任务要求:
**A)** 请将阅读材料中从“# 将时间变量转换为日期时间对象”起，直到“(times <= pd.to_datetime(end_date))”为止（含这两处）的文字原样誊写出来。
**B)** 判断下列说法是否与阅读材料相符，逐条回答“是”或“否”，并引用材料中起决定作用的原文：（i）2023-05-17 那段代码把结果写入名为 nsae.csv 的文件；（ii）2023-05-23 那段代码所处理的变量名称为 NEE；（iii）2023-05-23 那段代码设定的结束日期是 2022-12-31。

Python records for Shan

Posted by Atmospheric Chemistry & Satellite Remote Sensing on May 23, 2023

前言

本文用于记录古珊用于处理的相关代码。

2023-05-17_转换NEON-NCAR的hdf5格式GPP数据为csv

# -*- coding: utf-8 -*-
import h5py
import csv

hdf5file = 'D:/PythonLib/NEON.D08.LENO.DP4.00200.001.nsae.2017-08-01.expanded.20221207T142827Z.h5'
output_file = 'nsae.csv'

filename = hdf5file
with h5py.File(filename, 'r') as f:
    leno_grp = f['LENO']
    dp04_grp = leno_grp['dp04']
    data_grp = dp04_grp['data']
    fluxCo2_grp = data_grp['fluxCo2']
    if 'nsae' in fluxCo2_grp:
        nsae_dataset = fluxCo2_grp['stor']
        print("nsae 变量的值:")
        print(nsae_dataset[:])
# 将数据写入CSV文件
        with open(output_file, 'w', newline='') as csvfile:
            writer = csv.writer(csvfile)
# 写入表头
            writer.writerow(['nsae'])
# 写入数据
            writer.writerows(nsae_dataset)
        
        print("数据已成功写入CSV文件:", output_file)
    else:
        print("未找到 nsae 变量")

2023-05-23_转换NEON-NCAR的netcdf格式GPP文件数据为csv

import os
import pandas as pd
from netCDF4 import Dataset, num2date

# 定义输入和输出文件路径
input_path = 'D:/CMAQ/TALL/'  # 替换为你的输入文件路径
output_file = 'D:/CMAQ/TALL/TALL.csv'  # 替换为你的输出CSV文件路径

# 定义变量名称和时间范围
variable_name = 'GPP'
start_date = '2018-01-01'
end_date = '2022-04-30'

# 创建空的DataFrame来保存数据
data = pd.DataFrame(columns=['Time', variable_name])

# 遍历每个输入文件
for year in range(2018, 2023):
    if year == 2022:
        max_month = 5  # 2022年只到4月份
    else:
        max_month = 13  # 其他年份遍历到12月份

    for month in range(1, max_month):
        file_name = f'TALL_eval_{year:04d}-{month:02d}.nc'
        file_path = os.path.join(input_path, file_name)  
        # 使用os.path.join正确连接路径和文件名

        # 检查文件是否存在
        if not os.path.isfile(file_path):
            continue

        # 打开NetCDF文件
        nc = Dataset(file_path)

        # 读取时间变量和GPP变量
        time_var = nc.variables['time']
        gpp_var = nc.variables['GPP'][:,0,0]

        # 将时间变量转换为日期时间对象
        times = num2date(time_var[:], time_var.units, time_var.calendar)

        # 筛选在时间范围内的数据
        mask = (times >= pd.to_datetime(start_date)) & (times <= pd.to_datetime(end_date))
        selected_times = times[mask]
        selected_gpp = gpp_var[mask]

        # 将数据添加到DataFrame中
        df = pd.DataFrame({variable_name: selected_gpp}, index=selected_times)

数据摘录:
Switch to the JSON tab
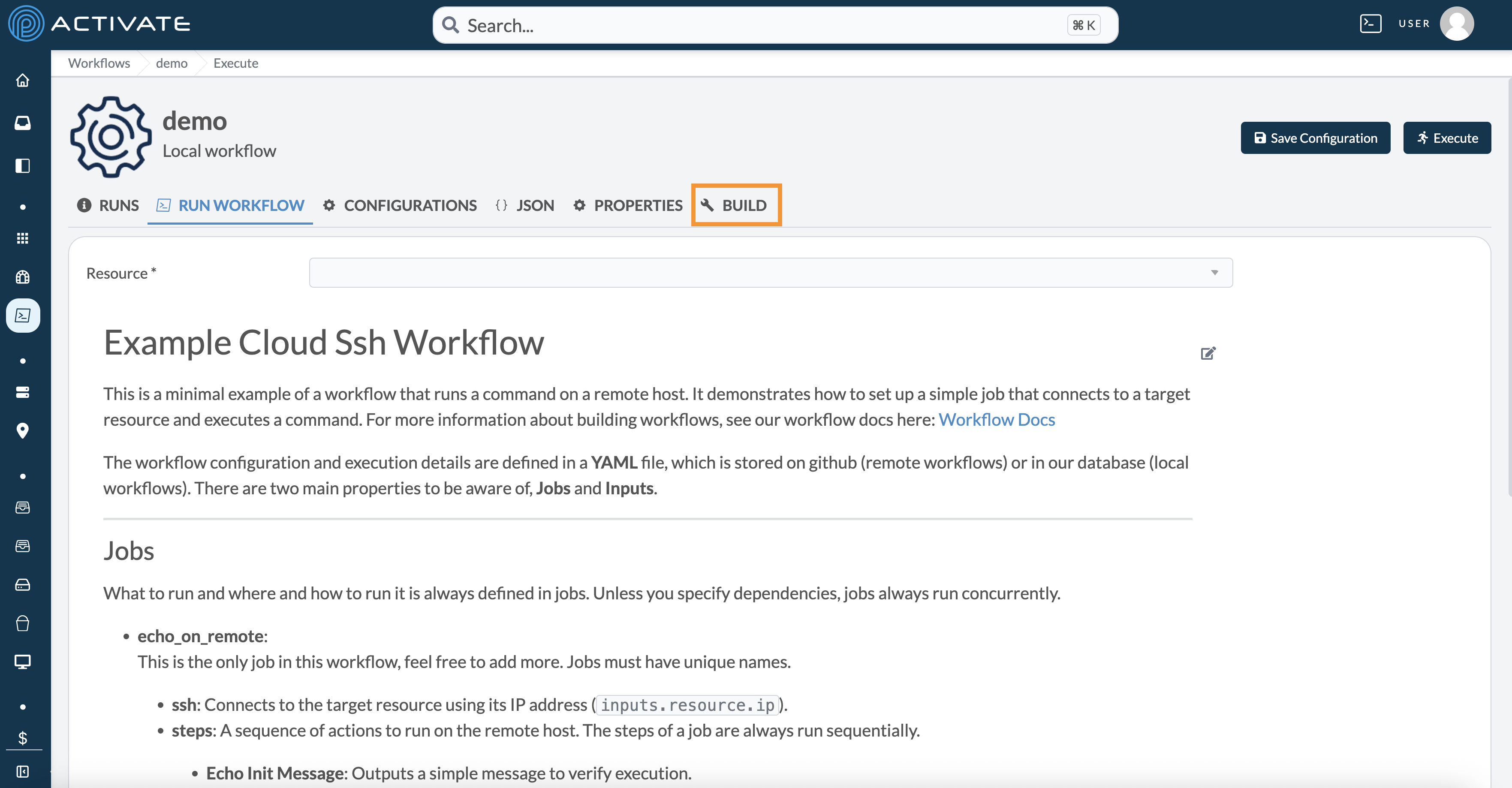This screenshot has height=788, width=1512. [525, 205]
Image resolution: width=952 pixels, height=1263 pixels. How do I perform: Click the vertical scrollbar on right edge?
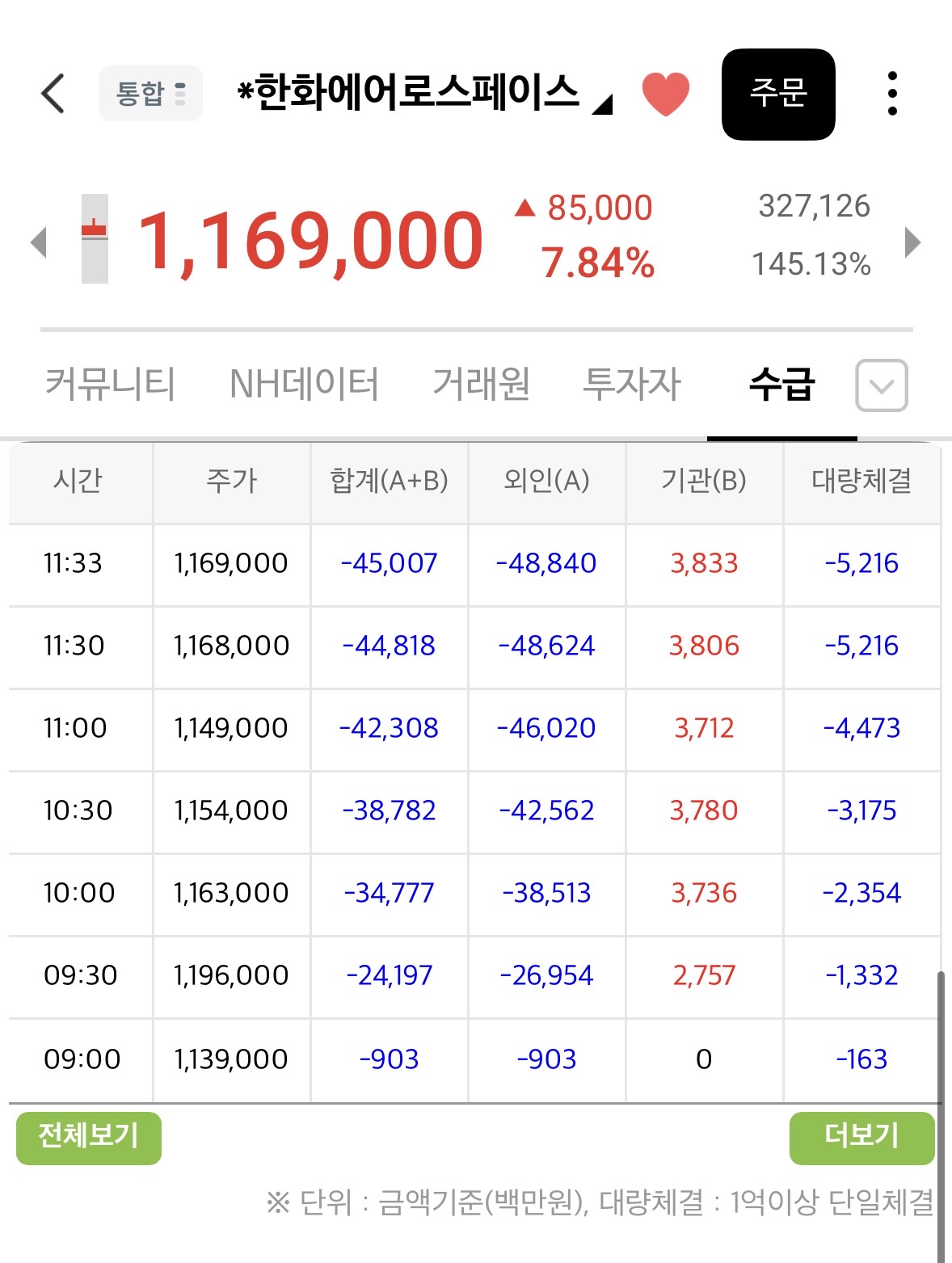click(941, 1115)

参考答案:
**A)**
# 将时间变量转换为日期时间对象
        times = num2date(time_var[:], time_var.units, time_var.calendar)

        # 筛选在时间范围内的数据
        mask = (times >= pd.to_datetime(start_date)) & (times <= pd.to_datetime(end_date))

**B)**
（i）是，依据为“output_file = 'nsae.csv'”。
（ii）否，依据为“variable_name = 'GPP'”。
（iii）否，依据为“end_date = '2022-04-30'”。